▶ **Exercise objective**
Print the listing below from its opening line through the line holding "is (1920, 911).", both ends included.
++++++++++++++++++++
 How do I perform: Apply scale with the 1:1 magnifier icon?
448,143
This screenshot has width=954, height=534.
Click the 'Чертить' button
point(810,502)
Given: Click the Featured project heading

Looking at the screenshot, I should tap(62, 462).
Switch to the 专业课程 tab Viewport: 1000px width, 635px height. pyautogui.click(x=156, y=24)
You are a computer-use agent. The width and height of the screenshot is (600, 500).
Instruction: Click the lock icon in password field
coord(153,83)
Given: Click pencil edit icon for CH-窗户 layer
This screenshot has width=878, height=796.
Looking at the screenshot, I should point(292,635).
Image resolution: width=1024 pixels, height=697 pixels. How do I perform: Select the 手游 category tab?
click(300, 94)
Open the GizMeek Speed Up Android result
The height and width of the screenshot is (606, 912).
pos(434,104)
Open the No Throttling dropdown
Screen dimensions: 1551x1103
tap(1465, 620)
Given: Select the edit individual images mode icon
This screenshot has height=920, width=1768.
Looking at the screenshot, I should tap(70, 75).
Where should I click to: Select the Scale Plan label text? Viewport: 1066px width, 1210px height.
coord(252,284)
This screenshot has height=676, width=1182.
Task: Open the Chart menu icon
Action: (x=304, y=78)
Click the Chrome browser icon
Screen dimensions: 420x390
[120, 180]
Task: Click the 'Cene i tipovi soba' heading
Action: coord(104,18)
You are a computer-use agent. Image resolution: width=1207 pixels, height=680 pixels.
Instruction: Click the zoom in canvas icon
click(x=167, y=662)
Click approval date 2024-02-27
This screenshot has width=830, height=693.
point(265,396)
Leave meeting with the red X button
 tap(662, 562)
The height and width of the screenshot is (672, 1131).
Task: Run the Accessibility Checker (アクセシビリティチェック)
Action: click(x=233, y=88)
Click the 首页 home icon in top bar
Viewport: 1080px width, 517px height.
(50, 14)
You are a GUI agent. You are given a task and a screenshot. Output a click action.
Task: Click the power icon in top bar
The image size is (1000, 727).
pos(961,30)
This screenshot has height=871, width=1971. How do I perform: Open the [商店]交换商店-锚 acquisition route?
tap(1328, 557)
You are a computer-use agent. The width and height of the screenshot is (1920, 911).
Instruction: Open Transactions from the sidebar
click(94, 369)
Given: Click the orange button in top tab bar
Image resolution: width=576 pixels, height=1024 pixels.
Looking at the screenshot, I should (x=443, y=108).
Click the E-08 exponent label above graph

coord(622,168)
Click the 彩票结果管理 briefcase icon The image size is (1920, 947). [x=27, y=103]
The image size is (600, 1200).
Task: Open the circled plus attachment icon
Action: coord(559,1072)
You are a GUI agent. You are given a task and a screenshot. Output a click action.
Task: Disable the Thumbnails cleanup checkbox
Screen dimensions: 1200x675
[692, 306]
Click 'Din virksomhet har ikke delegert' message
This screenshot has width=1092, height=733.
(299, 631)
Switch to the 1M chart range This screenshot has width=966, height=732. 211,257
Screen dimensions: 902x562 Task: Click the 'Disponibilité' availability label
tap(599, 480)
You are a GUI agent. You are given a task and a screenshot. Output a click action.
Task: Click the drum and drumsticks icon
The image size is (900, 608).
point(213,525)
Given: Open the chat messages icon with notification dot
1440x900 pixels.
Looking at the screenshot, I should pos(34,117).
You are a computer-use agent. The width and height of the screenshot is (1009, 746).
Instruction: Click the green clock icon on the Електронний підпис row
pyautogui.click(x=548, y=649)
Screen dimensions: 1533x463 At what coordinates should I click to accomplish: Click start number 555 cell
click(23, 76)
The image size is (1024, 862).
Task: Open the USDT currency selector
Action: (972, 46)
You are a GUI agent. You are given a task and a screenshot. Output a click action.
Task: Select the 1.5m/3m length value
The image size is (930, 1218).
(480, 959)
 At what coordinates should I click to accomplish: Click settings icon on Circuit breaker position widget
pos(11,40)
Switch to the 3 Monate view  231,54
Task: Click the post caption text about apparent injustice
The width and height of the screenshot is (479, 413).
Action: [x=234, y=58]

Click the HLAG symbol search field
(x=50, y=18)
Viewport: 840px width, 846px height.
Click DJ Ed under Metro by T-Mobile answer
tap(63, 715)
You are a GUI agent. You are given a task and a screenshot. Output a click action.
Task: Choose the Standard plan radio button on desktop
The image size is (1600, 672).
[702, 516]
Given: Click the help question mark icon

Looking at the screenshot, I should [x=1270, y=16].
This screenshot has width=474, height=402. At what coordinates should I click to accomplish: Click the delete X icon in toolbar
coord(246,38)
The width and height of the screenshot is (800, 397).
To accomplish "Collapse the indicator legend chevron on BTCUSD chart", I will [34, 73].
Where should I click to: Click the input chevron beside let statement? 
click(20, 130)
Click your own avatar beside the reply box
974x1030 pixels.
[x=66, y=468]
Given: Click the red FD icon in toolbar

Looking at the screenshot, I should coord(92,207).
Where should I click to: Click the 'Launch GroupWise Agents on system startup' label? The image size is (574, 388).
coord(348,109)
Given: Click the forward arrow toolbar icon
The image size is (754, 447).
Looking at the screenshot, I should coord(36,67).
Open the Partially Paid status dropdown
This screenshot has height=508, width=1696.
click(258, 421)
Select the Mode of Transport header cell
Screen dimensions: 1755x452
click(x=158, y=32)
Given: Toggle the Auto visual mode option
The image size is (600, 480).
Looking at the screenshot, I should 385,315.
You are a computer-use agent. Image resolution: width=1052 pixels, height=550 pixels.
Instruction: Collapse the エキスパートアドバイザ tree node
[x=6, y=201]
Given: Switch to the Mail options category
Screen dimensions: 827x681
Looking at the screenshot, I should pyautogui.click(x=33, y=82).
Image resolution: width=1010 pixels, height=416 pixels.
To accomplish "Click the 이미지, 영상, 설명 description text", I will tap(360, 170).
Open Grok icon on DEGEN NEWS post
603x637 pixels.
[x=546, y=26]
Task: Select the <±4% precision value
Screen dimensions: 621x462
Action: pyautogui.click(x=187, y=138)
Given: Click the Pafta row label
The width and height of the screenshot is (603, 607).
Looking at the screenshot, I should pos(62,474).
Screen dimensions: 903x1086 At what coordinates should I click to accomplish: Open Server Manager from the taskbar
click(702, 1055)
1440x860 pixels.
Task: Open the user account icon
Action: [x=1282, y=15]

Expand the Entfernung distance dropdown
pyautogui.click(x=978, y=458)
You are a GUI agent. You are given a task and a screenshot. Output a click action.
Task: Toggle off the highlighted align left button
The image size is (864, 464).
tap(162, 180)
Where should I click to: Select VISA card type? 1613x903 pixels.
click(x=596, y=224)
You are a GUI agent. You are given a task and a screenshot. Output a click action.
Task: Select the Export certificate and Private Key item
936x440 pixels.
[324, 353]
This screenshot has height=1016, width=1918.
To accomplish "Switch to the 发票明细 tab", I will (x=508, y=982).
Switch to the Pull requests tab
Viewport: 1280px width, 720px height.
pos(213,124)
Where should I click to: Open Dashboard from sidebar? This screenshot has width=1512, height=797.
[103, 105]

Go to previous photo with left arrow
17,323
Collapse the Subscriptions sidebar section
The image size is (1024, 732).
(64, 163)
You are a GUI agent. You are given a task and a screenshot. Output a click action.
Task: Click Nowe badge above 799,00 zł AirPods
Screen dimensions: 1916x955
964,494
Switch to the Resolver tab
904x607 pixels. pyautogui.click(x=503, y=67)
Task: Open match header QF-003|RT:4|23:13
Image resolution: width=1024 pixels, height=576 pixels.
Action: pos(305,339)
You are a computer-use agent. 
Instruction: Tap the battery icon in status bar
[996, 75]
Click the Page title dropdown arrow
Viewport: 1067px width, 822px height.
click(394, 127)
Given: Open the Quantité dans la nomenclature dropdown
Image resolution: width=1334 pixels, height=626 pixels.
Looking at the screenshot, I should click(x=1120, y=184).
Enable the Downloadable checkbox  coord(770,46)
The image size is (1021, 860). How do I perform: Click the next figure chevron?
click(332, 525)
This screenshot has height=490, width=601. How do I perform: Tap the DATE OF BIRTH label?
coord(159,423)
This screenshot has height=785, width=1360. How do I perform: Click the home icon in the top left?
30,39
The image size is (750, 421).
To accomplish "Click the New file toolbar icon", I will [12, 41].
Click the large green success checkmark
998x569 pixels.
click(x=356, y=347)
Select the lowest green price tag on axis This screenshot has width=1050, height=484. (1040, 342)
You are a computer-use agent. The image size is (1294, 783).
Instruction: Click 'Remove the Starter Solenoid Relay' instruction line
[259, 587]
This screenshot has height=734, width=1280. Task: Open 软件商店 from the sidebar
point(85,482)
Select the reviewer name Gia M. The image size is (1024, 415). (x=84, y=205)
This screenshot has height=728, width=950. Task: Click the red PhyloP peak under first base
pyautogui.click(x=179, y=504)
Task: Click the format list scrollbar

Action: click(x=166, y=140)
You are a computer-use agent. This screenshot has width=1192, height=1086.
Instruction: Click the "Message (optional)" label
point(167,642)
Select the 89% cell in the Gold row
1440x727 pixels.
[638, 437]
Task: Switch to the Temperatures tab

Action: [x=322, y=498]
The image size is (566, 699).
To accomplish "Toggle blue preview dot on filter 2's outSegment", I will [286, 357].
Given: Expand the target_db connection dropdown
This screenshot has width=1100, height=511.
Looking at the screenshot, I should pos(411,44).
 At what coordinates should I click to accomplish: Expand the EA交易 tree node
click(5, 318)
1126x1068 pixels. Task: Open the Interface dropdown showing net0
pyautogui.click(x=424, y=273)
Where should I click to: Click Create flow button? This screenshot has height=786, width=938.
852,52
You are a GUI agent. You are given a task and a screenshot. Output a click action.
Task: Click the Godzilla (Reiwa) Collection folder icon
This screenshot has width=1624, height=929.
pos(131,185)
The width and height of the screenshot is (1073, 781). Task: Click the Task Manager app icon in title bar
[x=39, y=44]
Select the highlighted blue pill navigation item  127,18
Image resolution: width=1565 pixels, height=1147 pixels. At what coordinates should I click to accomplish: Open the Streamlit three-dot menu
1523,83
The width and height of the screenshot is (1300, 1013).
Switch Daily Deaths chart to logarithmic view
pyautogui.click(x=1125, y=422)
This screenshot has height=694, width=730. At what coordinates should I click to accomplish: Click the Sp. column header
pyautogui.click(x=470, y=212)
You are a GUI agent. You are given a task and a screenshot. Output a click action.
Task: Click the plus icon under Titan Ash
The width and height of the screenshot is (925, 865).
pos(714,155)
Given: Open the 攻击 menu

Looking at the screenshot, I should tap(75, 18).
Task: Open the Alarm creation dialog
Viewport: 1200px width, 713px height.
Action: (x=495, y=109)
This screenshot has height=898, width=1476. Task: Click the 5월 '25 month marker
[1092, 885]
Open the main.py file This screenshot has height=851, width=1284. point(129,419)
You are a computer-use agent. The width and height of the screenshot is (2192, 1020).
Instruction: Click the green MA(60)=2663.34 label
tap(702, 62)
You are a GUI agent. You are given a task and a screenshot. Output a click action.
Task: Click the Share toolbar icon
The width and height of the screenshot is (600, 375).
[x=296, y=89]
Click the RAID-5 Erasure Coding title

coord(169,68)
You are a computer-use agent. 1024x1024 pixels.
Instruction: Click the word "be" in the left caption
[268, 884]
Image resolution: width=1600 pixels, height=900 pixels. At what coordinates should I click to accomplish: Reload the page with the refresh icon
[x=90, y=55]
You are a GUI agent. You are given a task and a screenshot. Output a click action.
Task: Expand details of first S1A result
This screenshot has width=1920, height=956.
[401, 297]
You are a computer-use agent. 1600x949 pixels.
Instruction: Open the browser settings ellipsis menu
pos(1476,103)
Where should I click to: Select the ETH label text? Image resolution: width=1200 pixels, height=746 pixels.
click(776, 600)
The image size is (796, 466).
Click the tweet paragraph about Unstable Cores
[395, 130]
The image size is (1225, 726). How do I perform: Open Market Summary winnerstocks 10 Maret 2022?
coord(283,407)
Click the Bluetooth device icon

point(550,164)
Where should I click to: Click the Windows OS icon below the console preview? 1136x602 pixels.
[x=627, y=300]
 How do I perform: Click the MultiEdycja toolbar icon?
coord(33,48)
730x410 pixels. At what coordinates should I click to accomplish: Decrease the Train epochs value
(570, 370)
++++++++++++++++++++
▶ **Reply to the task**
 How do I perform: Apply scale with the 1:1 magnifier icon?
448,143
This screenshot has width=954, height=534.
Click the 'Чертить' button
point(810,502)
Given: Click the Featured project heading

Looking at the screenshot, I should tap(62, 462).
Switch to the 专业课程 tab Viewport: 1000px width, 635px height. pyautogui.click(x=156, y=24)
You are a computer-use agent. The width and height of the screenshot is (600, 500).
Instruction: Click the lock icon in password field
coord(153,83)
Given: Click pencil edit icon for CH-窗户 layer
This screenshot has width=878, height=796.
Looking at the screenshot, I should point(292,635).
Image resolution: width=1024 pixels, height=697 pixels. How do I perform: Select the 手游 category tab?
click(300, 94)
Open the GizMeek Speed Up Android result
The height and width of the screenshot is (606, 912).
pos(434,104)
Open the No Throttling dropdown
Screen dimensions: 1551x1103
tap(1465, 620)
Given: Select the edit individual images mode icon
This screenshot has height=920, width=1768.
Looking at the screenshot, I should tap(70, 75).
Where should I click to: Select the Scale Plan label text? Viewport: 1066px width, 1210px height.
coord(252,284)
This screenshot has height=676, width=1182.
Task: Open the Chart menu icon
Action: (x=304, y=78)
Click the Chrome browser icon
Screen dimensions: 420x390
[120, 180]
Task: Click the 'Cene i tipovi soba' heading
Action: coord(104,18)
You are a computer-use agent. Image resolution: width=1207 pixels, height=680 pixels.
Instruction: Click the zoom in canvas icon
click(x=167, y=662)
Click approval date 2024-02-27
This screenshot has width=830, height=693.
point(265,396)
Leave meeting with the red X button
 tap(662, 562)
The height and width of the screenshot is (672, 1131).
Task: Run the Accessibility Checker (アクセシビリティチェック)
Action: click(x=233, y=88)
Click the 首页 home icon in top bar
Viewport: 1080px width, 517px height.
(50, 14)
You are a GUI agent. You are given a task and a screenshot. Output a click action.
Task: Click the power icon in top bar
The image size is (1000, 727).
pos(961,30)
This screenshot has height=871, width=1971. How do I perform: Open the [商店]交换商店-锚 acquisition route?
tap(1328, 557)
You are a computer-use agent. The width and height of the screenshot is (1920, 911).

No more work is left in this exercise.